GIVEN REQUEST: Copy out the source data verbatim, beginning at the line that contains "Where should I click to: Select" and ending after the line that contains "Action: tap(28, 204)".

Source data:
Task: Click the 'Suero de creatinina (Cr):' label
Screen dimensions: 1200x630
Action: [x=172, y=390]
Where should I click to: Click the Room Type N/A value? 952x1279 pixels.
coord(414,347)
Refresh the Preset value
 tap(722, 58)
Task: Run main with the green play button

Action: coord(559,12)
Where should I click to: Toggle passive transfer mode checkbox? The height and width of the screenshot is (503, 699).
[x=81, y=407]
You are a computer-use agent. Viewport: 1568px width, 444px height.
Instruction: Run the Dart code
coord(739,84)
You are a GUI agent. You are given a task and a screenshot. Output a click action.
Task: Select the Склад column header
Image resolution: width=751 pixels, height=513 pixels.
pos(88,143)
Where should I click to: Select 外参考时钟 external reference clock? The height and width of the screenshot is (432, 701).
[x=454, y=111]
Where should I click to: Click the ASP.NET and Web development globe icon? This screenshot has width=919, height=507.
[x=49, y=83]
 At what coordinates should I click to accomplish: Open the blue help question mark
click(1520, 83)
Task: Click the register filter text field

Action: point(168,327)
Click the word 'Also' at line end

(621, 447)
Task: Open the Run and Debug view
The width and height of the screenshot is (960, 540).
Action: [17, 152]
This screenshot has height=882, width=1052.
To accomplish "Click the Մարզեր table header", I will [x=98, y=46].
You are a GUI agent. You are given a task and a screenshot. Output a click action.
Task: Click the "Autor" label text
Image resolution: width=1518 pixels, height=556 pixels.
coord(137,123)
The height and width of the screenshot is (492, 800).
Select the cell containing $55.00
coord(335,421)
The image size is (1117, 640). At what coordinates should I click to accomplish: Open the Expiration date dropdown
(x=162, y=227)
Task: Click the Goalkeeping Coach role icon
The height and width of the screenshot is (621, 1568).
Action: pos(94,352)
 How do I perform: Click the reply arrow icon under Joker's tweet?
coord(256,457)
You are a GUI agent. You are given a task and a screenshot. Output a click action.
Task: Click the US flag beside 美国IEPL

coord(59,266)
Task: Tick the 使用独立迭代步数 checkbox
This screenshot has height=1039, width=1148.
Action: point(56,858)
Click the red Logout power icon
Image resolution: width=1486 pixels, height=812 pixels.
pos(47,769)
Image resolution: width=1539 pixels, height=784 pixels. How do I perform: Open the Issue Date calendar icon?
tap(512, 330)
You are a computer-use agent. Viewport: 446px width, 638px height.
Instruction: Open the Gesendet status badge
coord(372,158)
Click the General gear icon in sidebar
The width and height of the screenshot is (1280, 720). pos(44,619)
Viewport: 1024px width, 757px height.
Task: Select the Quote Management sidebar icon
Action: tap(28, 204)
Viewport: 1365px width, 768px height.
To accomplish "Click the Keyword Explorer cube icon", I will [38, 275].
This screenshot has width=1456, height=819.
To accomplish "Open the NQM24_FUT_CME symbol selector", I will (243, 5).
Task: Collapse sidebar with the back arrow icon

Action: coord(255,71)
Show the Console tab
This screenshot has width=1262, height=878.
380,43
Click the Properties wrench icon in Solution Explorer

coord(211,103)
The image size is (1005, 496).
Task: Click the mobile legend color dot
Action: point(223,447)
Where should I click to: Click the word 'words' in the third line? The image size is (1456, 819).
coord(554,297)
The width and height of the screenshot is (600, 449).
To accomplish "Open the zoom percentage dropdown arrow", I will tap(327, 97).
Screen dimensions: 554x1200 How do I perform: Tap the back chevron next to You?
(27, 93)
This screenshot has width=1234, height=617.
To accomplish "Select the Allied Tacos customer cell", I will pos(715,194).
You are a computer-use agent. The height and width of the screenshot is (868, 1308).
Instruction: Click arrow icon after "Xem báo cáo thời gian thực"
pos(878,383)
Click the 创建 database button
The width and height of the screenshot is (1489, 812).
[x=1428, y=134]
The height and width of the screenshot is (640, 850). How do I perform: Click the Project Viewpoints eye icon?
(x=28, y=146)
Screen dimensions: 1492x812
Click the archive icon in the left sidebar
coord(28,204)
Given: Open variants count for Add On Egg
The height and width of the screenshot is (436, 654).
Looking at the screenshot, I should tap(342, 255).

SOLUTION FOR THIS PROBLEM:
Where should I click to: Select 外参考时钟 external reference clock? The height and width of the screenshot is (432, 701).
[x=454, y=111]
Where should I click to: Click the ASP.NET and Web development globe icon? This screenshot has width=919, height=507.
[x=49, y=83]
 At what coordinates should I click to accomplish: Open the blue help question mark
click(1520, 83)
Task: Click the register filter text field

Action: point(168,327)
Click the word 'Also' at line end

(621, 447)
Task: Open the Run and Debug view
The width and height of the screenshot is (960, 540).
Action: [17, 152]
This screenshot has height=882, width=1052.
To accomplish "Click the Մարզեր table header", I will [x=98, y=46].
You are a GUI agent. You are given a task and a screenshot. Output a click action.
Task: Click the "Autor" label text
Image resolution: width=1518 pixels, height=556 pixels.
coord(137,123)
The height and width of the screenshot is (492, 800).
Select the cell containing $55.00
coord(335,421)
The image size is (1117, 640). At what coordinates should I click to accomplish: Open the Expiration date dropdown
(x=162, y=227)
Task: Click the Goalkeeping Coach role icon
The height and width of the screenshot is (621, 1568).
Action: pos(94,352)
 How do I perform: Click the reply arrow icon under Joker's tweet?
coord(256,457)
You are a GUI agent. You are given a task and a screenshot. Output a click action.
Task: Click the US flag beside 美国IEPL

coord(59,266)
Task: Tick the 使用独立迭代步数 checkbox
This screenshot has height=1039, width=1148.
Action: point(56,858)
Click the red Logout power icon
Image resolution: width=1486 pixels, height=812 pixels.
pos(47,769)
Image resolution: width=1539 pixels, height=784 pixels. How do I perform: Open the Issue Date calendar icon?
tap(512, 330)
You are a computer-use agent. Viewport: 446px width, 638px height.
Instruction: Open the Gesendet status badge
coord(372,158)
Click the General gear icon in sidebar
The width and height of the screenshot is (1280, 720). pos(44,619)
Viewport: 1024px width, 757px height.
Task: Select the Quote Management sidebar icon
Action: tap(28, 204)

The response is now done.